Linda ri descontraída, e continua em seguida: – Ele não espera que você tome a iniciativa, Giu, mas pode tocar no assunto, e dizer que está nervosa com a situação. Michael não é nenhum santo, sabe, será como se você estivesse  dando a ele permissão para beijá-la, o que ele não fez ainda sabe-se Deus por que – ela revirou os olhos.

– Porque, evidentemente, ele não liga. Não é como se gostássemos um do outro – falo, enquanto estamos saindo do quarto.

– Hum – ela fala, e abafa um risinho antes de falar – talvez vocês realmente não gostem, certo? Mas, já vi o jeito que olha para você, Giulia, ele pode não gostar, mas se sente atraído, e você até se distrai olhando para ele.

– Se está falando de ontem, eu não me distraí olhando para ele – tento me defender, mas Linda apenas ri – eu só... hum... estava pensando em como tudo está indo rápido. Só isso.

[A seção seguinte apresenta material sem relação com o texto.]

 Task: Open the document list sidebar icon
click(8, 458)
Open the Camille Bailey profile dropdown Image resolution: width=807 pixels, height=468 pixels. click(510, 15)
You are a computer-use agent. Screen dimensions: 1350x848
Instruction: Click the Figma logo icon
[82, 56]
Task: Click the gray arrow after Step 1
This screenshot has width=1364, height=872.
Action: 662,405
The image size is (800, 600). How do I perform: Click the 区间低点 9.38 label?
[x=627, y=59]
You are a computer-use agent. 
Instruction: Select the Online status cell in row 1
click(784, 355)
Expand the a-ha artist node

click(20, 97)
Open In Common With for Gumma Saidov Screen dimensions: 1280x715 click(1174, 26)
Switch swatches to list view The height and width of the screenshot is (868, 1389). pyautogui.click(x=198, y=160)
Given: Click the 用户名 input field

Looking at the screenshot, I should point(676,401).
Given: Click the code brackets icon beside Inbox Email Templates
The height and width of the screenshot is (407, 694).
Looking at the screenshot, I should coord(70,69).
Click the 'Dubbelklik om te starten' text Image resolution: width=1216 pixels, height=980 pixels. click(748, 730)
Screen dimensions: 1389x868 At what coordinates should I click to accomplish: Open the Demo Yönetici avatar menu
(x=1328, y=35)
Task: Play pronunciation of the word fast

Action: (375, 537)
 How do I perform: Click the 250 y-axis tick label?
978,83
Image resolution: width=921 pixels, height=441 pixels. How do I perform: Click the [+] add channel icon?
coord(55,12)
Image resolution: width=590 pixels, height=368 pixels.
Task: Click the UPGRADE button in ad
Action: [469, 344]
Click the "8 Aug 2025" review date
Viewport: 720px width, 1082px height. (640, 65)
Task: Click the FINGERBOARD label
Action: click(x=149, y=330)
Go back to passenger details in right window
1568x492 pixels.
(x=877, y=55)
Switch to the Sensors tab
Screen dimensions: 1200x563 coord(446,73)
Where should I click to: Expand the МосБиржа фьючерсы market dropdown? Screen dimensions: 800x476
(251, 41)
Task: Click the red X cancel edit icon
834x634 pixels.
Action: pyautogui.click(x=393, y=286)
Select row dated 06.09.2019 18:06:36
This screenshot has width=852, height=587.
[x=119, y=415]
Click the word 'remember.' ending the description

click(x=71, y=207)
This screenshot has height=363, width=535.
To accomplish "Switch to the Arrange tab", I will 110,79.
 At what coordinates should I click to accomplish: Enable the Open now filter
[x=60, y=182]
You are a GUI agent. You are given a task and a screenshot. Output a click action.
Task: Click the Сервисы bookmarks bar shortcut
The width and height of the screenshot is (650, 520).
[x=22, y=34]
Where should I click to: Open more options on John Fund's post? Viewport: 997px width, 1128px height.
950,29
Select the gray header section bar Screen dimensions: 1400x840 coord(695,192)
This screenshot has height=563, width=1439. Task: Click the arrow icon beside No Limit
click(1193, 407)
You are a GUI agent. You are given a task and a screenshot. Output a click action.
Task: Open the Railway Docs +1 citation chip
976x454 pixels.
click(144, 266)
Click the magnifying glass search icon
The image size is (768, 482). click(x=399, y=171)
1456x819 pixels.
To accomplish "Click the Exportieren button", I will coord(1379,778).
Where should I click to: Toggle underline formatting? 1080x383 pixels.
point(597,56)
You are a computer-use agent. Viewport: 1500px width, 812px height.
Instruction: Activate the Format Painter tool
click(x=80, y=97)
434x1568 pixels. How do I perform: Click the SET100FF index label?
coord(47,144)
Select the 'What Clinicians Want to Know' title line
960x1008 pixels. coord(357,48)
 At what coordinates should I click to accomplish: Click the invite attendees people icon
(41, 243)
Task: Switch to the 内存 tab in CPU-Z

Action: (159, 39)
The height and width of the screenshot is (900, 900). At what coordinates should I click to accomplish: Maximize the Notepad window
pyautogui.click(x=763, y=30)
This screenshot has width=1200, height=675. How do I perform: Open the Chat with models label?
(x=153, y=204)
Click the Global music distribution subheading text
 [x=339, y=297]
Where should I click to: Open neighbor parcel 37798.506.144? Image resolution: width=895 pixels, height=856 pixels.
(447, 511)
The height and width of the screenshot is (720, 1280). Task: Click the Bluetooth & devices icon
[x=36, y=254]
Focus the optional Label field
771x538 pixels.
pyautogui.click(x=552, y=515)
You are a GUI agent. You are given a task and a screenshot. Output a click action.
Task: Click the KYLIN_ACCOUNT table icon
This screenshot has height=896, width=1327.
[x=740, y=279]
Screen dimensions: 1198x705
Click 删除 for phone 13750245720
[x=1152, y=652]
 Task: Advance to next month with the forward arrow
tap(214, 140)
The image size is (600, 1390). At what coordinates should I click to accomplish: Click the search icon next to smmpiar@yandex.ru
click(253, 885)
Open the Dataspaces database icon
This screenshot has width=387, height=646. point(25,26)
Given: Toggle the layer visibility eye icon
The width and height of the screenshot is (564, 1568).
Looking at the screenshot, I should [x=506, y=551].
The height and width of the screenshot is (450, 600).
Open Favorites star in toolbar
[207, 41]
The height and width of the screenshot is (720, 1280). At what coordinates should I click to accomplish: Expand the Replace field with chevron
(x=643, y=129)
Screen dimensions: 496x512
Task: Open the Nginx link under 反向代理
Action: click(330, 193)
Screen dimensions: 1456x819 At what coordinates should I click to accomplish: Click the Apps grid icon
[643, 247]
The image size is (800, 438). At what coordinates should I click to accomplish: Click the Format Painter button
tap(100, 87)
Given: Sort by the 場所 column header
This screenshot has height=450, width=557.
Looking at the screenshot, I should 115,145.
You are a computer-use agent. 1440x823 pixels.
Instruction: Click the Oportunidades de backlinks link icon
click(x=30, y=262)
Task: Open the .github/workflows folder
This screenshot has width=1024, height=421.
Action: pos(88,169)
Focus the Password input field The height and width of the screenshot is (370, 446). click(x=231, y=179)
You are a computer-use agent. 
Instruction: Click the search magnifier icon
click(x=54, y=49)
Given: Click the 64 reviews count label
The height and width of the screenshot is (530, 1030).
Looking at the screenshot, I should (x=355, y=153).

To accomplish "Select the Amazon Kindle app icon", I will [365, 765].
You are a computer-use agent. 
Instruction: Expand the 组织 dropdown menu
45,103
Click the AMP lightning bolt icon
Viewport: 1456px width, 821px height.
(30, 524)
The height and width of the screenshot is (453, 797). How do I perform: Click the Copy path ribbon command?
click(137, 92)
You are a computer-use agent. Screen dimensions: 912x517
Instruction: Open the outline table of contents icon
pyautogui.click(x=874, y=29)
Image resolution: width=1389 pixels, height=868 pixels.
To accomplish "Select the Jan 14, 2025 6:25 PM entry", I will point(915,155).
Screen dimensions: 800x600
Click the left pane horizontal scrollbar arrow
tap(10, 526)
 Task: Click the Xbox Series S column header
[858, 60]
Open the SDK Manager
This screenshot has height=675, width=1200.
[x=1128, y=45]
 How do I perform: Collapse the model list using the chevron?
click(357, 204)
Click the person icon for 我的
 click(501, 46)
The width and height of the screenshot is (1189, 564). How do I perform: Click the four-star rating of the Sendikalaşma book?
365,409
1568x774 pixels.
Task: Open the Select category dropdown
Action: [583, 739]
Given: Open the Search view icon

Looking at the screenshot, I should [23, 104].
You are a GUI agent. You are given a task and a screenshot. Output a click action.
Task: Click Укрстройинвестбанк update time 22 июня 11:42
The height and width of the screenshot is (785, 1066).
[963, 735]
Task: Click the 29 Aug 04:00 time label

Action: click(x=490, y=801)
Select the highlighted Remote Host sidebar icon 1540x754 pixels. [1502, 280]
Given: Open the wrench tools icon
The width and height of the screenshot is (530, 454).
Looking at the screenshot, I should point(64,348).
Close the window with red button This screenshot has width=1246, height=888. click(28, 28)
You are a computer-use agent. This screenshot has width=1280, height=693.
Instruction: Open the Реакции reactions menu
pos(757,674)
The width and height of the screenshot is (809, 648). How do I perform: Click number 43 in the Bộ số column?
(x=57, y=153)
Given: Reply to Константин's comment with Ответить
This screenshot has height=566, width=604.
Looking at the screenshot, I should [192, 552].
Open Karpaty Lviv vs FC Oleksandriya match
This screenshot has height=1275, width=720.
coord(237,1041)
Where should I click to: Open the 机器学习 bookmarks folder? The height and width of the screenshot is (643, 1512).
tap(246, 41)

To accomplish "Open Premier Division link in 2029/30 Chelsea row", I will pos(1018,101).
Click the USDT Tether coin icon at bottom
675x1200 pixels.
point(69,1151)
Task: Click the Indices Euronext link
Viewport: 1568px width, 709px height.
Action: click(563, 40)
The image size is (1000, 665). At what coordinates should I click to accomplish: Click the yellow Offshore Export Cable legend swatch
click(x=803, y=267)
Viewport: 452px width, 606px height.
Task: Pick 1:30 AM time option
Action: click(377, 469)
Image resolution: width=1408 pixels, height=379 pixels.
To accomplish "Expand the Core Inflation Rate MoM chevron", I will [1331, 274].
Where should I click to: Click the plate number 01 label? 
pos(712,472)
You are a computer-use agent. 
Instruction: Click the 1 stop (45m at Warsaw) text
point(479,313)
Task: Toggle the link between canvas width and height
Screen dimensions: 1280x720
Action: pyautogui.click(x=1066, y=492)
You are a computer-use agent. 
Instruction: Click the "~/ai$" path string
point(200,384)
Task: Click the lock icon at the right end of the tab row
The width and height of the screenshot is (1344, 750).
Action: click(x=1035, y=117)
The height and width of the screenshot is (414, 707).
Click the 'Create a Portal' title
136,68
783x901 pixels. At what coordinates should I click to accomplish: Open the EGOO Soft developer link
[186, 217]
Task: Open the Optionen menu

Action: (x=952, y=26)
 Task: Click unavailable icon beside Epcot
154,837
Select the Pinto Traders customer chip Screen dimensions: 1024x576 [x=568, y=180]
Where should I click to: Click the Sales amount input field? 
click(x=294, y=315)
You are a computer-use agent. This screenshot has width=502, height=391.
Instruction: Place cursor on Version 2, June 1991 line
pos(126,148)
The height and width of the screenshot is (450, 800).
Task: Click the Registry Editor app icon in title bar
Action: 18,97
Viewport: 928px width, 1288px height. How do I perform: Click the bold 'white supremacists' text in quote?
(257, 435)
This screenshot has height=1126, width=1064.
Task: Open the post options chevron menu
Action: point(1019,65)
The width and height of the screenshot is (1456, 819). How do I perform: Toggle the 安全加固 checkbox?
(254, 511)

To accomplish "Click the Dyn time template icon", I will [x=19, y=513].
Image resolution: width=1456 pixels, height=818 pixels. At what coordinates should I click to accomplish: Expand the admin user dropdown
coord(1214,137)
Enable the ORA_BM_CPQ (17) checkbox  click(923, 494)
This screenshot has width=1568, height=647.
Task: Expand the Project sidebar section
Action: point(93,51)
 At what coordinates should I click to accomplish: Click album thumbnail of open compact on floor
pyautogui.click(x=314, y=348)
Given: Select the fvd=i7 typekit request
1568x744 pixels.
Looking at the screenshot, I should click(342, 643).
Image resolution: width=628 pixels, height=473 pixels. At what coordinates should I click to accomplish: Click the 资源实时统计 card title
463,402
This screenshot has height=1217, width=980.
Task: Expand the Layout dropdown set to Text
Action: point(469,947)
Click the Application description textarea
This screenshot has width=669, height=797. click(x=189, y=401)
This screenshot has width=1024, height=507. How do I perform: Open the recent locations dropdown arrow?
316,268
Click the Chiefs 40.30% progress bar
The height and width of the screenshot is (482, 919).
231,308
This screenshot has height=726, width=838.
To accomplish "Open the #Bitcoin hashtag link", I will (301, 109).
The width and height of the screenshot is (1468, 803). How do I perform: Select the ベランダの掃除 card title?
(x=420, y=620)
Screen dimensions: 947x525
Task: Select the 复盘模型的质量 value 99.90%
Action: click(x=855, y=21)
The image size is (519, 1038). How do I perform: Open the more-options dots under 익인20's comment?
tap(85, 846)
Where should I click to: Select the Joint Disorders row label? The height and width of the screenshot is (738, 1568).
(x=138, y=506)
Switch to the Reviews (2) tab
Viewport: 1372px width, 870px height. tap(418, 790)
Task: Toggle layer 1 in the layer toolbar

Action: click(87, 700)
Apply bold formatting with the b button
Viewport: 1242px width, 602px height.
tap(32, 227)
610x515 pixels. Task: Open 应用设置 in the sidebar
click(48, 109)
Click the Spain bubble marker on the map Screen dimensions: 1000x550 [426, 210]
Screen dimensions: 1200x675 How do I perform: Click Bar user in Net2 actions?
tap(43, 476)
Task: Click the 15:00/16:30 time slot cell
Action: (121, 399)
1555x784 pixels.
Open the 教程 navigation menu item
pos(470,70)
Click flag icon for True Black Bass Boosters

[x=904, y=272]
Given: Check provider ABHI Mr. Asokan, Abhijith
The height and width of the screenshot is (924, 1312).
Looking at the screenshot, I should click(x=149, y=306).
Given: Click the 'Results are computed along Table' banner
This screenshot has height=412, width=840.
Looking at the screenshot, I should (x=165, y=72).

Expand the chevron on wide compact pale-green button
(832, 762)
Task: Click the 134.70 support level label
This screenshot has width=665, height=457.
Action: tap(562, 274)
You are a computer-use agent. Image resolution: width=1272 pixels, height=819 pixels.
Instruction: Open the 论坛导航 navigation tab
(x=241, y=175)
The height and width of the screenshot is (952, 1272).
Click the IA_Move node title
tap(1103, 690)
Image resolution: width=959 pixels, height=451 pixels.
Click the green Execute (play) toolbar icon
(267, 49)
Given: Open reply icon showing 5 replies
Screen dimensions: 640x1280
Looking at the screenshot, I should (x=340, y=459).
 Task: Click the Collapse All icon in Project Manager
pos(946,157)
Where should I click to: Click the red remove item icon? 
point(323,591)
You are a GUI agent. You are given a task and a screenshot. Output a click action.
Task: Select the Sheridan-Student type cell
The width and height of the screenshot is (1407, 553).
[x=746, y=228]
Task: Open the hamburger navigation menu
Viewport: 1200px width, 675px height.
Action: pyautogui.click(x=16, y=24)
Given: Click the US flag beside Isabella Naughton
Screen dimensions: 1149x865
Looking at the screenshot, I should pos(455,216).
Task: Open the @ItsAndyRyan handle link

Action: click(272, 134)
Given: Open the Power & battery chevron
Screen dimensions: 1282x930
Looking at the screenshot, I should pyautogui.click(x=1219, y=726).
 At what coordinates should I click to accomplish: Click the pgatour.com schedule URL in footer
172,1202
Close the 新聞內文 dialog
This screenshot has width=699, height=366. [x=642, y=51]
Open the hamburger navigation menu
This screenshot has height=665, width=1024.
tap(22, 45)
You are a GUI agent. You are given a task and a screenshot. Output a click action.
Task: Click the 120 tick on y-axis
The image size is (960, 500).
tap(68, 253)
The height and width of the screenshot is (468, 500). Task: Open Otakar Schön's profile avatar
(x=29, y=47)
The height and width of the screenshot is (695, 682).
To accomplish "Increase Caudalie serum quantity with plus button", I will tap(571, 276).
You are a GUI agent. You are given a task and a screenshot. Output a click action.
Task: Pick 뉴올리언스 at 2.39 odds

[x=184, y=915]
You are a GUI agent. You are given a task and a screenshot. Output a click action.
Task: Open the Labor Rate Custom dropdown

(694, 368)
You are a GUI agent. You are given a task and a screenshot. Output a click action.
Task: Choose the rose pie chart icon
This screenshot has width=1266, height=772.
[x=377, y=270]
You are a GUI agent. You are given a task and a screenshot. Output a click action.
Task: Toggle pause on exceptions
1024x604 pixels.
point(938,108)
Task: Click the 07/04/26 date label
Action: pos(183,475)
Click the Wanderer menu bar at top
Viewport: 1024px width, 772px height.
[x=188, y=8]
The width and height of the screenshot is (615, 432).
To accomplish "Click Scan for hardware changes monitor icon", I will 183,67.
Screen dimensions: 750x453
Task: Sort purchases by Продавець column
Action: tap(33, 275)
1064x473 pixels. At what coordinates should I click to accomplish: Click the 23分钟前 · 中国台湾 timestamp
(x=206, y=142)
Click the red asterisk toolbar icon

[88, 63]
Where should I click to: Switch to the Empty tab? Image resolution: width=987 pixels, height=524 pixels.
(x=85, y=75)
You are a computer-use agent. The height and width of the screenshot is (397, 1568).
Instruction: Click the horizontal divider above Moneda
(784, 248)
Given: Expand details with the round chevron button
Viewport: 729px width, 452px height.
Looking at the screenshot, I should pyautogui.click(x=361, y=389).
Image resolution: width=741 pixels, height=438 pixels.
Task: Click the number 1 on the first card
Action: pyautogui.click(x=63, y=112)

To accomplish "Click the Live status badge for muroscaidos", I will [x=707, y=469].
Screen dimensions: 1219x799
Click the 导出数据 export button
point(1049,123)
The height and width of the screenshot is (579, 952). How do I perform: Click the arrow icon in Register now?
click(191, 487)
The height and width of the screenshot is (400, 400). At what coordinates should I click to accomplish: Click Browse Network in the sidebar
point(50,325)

Não demorou para que Michael chegasse, e ele parecia sonolento o que me levou a pensar que a noite de cartas e charutos deveria ter se projetado bem mais do que Chris havia sugerido. Ele estava particularmente bonito no terno azul-escuro, escondendo os olhos que denunciavam que quase não havia dormido com óculos escuros. Lembro que meu pai não era muito diferente quando eu o via nos dias seguintes, depois das noites em que minha mãe costumava responder às minhas perguntas impacientes sobre o paradeiro dele. "Ele deve chegar tarde, querida – ela dizia – compromissos do trabalho." Mas, quanto mais eu crescia, mais entendia que esses compromissos costumavam irritar minha mãe, e fazer com que os dois discutissem.

– Sente-se mais calma hoje? – ouço a voz dele, Michael pergunta aquele jeito inexpressivo e irritado de sempre, mas já estou me acostumando, não acho que a atitude dele mudará.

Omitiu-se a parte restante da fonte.